Shabbat – its one of those things I have struggled with throughout the year. I love the opportunity to explore different observances in Israel, but I feel that I am always boxed in to a particular “Shabbat genre” in Jerusalem. Everything is closed, everything is silent, and it is a day of prayer. Ironically, I am looking for a balance of both the silence of Shabbat with the freedom to do what I want to do. I’m looking forward to going to services, then out to lunch with friends, and spend my Saturdays doing things I can’t do during the rest of the week. Whether it be at my synagogue where I will be teaching, or going to the movies, I feel that I will be able to express my Judaism more when I return back home.

Purim was a blast – it definitely is the Halloween of Israel, but extended throughout all of the country: Purim music, Purim food and sweets, Purim parties, and EVERYONE is in a costume. I had the pleasure of being part of the committee that put together the Purim service and shpiel for HUC. Our service was in the theme of Motown, and I have come to the conclusion that I make one ugly woman – PJ “Tina Turner” Schwartz made one appearance and one appearance only. Nevertheless, between my debut as a female and my impressions of teachers, I definitely got some laughs from my classmates.

On the home front, I’ve been slowly preparing for next school year. I have begun to buy books to expand my never ending library, and while some of these books are only “suggestions” and others are “required,” I always get excited when I buy books. Yes, they are expensive. Yes, I’m going to eventually have thousands of books that I will have read. I’m a teacher – I need my sources to teach. I need my sources to learn. They are my teachers that help me explore my own beliefs.

In the next few weeks, I will find out where I will have a student pulpit next year as well as what grade of Religious School I am teaching. I’m really looking forward to this opportunity – it will be my reminder of why I am becoming a rabbi. It will be part of my detachment from the HUC bubble, which will be smaller next year (and less influential upon my life). I am hoping that I will teach at the Jewish high school, and I am really hoping I get to teach courses on Evil and Suffering in Judaism, Comparative Religious Ethics, Jewish Prayer, Views of God, or Biblical Criticism (all of my personal interests – and the high school is Elective course driven to!).

I’m basically at the homestretch, arriving back in the states on May 23. I’ll be in Greenville for two weeks, and then I will be going to Atlanta for a three week mentorship at The Temple, Atlanta’s largest Reform Jewish Synagogue. I have to give Michelle some credit for this opportunity, as she suggested I contact this congregation (this is where she grew up Jewishly). I’ll be shadowing the rabbis, working on curriculum, possibly participating in Shabbat services, and having some experience in pastoral care. I’m really excited about this – it is a great preparation for my pulpit come Fall!

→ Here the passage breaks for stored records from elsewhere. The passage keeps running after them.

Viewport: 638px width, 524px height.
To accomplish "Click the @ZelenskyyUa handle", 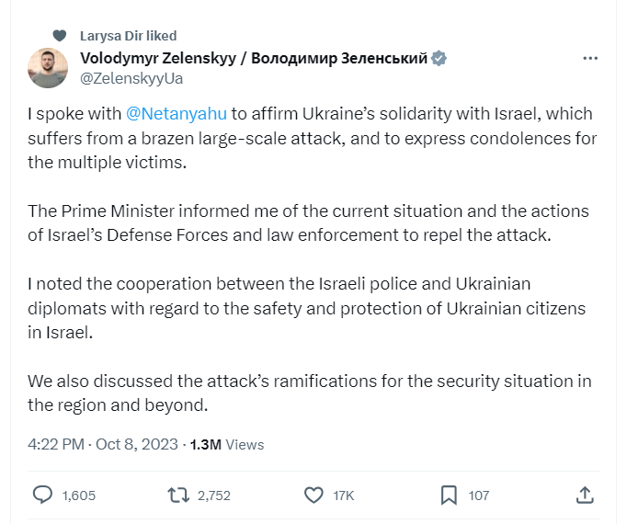I will click(131, 78).
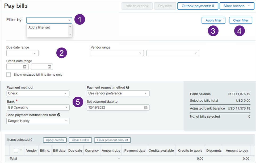Viewport: 256px width, 163px height.
Task: Expand the bill selection options chevron
Action: 21,150
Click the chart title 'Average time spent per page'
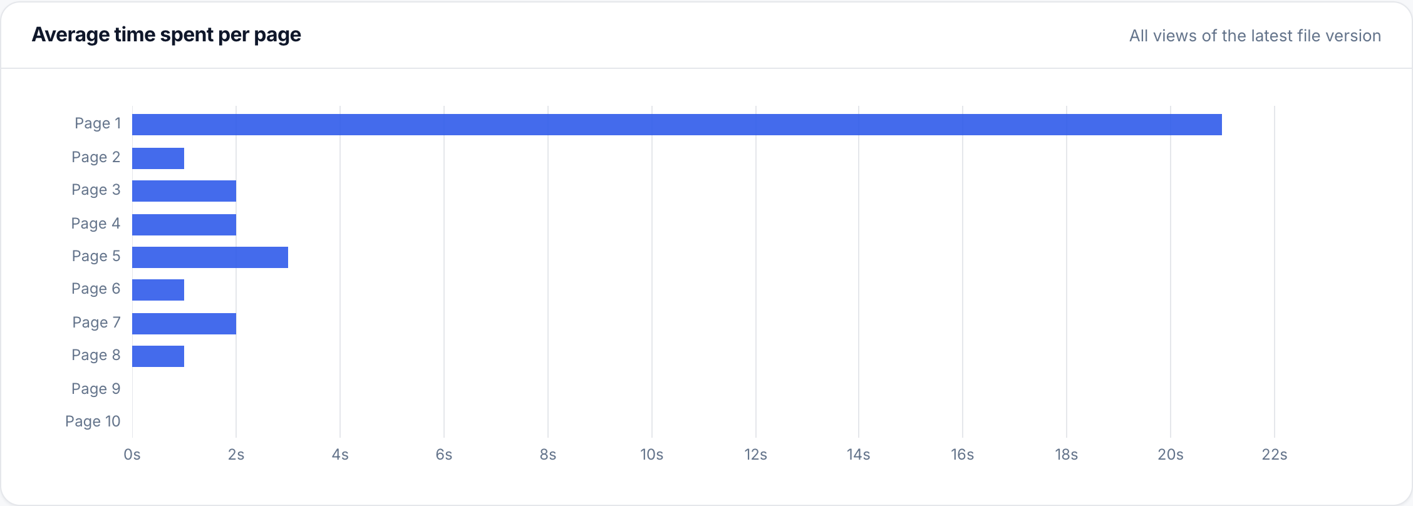 pyautogui.click(x=167, y=35)
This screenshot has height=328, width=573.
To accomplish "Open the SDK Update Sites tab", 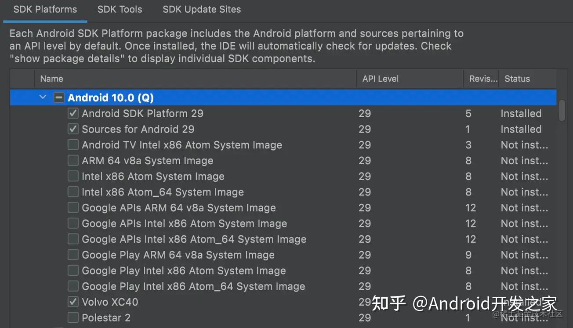I will 201,9.
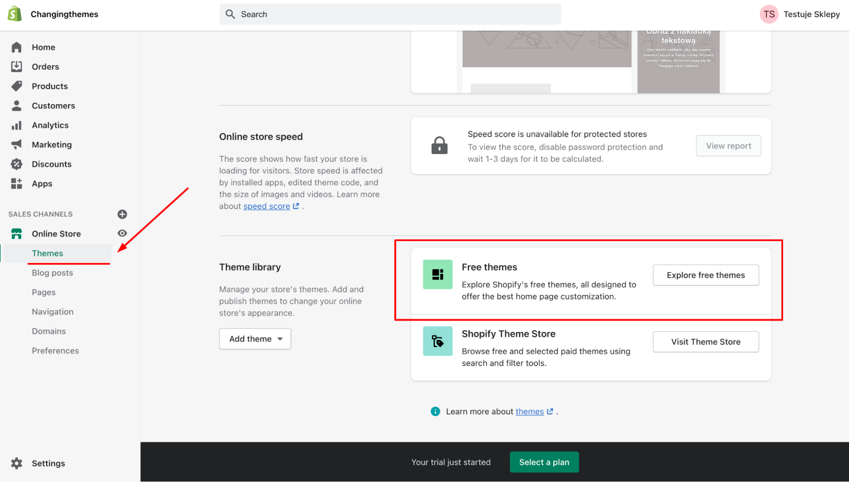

During July, Michelle and I will drive up to Cincinnati to look for apartments, visit a friend in Knoxville, and then I will return to Greenville for 2 weeks before I move up to Ohio for good.

I began this blog entry about 3 days ago, and am finally posting it. You'll be pleased to find out that shortly after I post this one, I will be posting a sermon I did today. It went WONDERFULLY. I recieved many compliments - someone even asked for my email address so they could provide me with information to send my sermon to individuals that couldn't come! It was a great feeling of accomplishment, and it's a message that is important for me to learn and share.